Task requirements:
• A. In the text about Chris Lowe, why does the live show sometimes feature audio that was programmed 20 to 30 years ago? Answer in one to three sentences.
• B. According to the text about Chris Lowe, what product was the 2004 advertisement he made music for?
• C. Continue the text about Chris Lowe from where it stops.

A lot of what Neil and Chris play is very similar to the original releases – they sample themselves from the original multitrack records, so we hear audio that sometimes has been programmed and put together 20 to 30 years ago. There's a lot of audio history on this show with a blend of old and new material. […] Keyboard sounds are split between Chris, Clare Uchima and multitrack.

A monitor on Lowe's keyboard setup displays a musical score, lyrics, and cues.

====Vocals====
Lowe contributes occasional backing vocals and has taken the lead on a few songs, including "Paninaro", for which he also wrote the lyrics. His vocals are often spoken rather than sung, sometimes in the form of a list, such as reciting days of the week on "Thursday". When he does sing, as on "This Used to Be the Future" (2009), he prefers to have his voice treated with pitch correction software like Melodyne. He has stated that he dislikes the sound of his voice. Lowe has performed "Paninaro" on tours, including Dreamworld: The Greatest Hits Live. On the Performance Tour, another of his lead vocal B-sides, "We All Feel Better in the Dark", was staged with Lowe stripping down to his underwear.

====Other instruments====
Lowe played trombone on the song "I Want a Lover" on the first Pet Shop Boys album, Please (1986), (Note: In the notes to the album Please, Tennant and Lowe commented: "T: Chris brought his trombone into the studio. He wasn't very keen on doing it." L: "[Producer] Blue Weaver insisted. I learned the trombone when I was about ten. My grandfather played the trombone".) and he appeared with his trombone in the video for the song "What Have I Done to Deserve This?" in 1987. The song "Later Tonight" from Please was recorded live in the studio with Lowe on piano. He played "It's a Sin" on the Wurlitzer organ in the Blackpool Tower Ballroom for the 2006 documentary Pet Shop Boys: A Life in Pop.

===Solo appearances===
In 1993, Lowe wrote and produced the track "Do the Right Thing" for footballer Ian Wright, who played for Lowe's favourite team, Arsenal. The song featured backing vocals by long-time Pet Shop Boys backing singer Sylvia Mason-James, and the single featured remixes by Rollo.

Two years later, Lowe had a cameo in the Australian soap opera Neighbours. His appearance was filmed while Pet Shop Boys were touring Australia in 1994.

In 2004, he was commissioned to do music for an advertisement for the sunscreen brand Blockhead. The song ended up in a remixed version on a "Café Mambo" compilation.

Recorded data:
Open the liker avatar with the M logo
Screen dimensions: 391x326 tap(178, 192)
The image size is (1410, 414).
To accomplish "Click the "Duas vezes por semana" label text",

Your written answers:
• A. Neil and Chris sample themselves from the original multitrack records. The audio in the show can therefore date back to when those releases were first programmed and put together.

• B. The sunscreen brand Blockhead.

• C.
Lowe wrote the music for the song "Streets of Berlin", featured in the 2006 revival of Bent at the Trafalgar Studios in Whitehall.

In 2011, Lowe appeared as featured vocalist on Stop Modernists' cover version of the New Order song "Subculture". It was the first time he had appeared as a vocalist on a non-Pet Shop Boys project.

==Public image==
Lowe adopts an understated public presence, often wearing sportswear and with his eyes hidden behind sunglasses, and usually wearing headwear of some sort (a baseball cap inscribed with the word "BOY" being his most iconic) – although in the duo's early years his face was shown fully unobscured. In Pet Shop Boys videos and photoshoots, he is often seen as a spectator standing slightly behind Tennant. For the duo's 1988 musical film It Couldn't Happen Here, he spoke very little dialogue compared to Tennant. In live performances he rarely interacts with the audience and often stands still while playing keyboards. In 1995, The Guardian wrote that he was "possibly more famous for not doing anything than almost anyone else in the history of popular entertainment."

A Guardian profile of the group from 1993 noted that Lowe's image of "silent Chris walking two steps behind singing Neil" was an intentional choice, developed in discussion with photographer and music video director Eric Watson; Watson has said that "Chris didn't want to be seen playing keyboards or anything. We realised there was something about somebody singing and somebody else doing nothing – just looking, then looking away – that adds a hideous tension."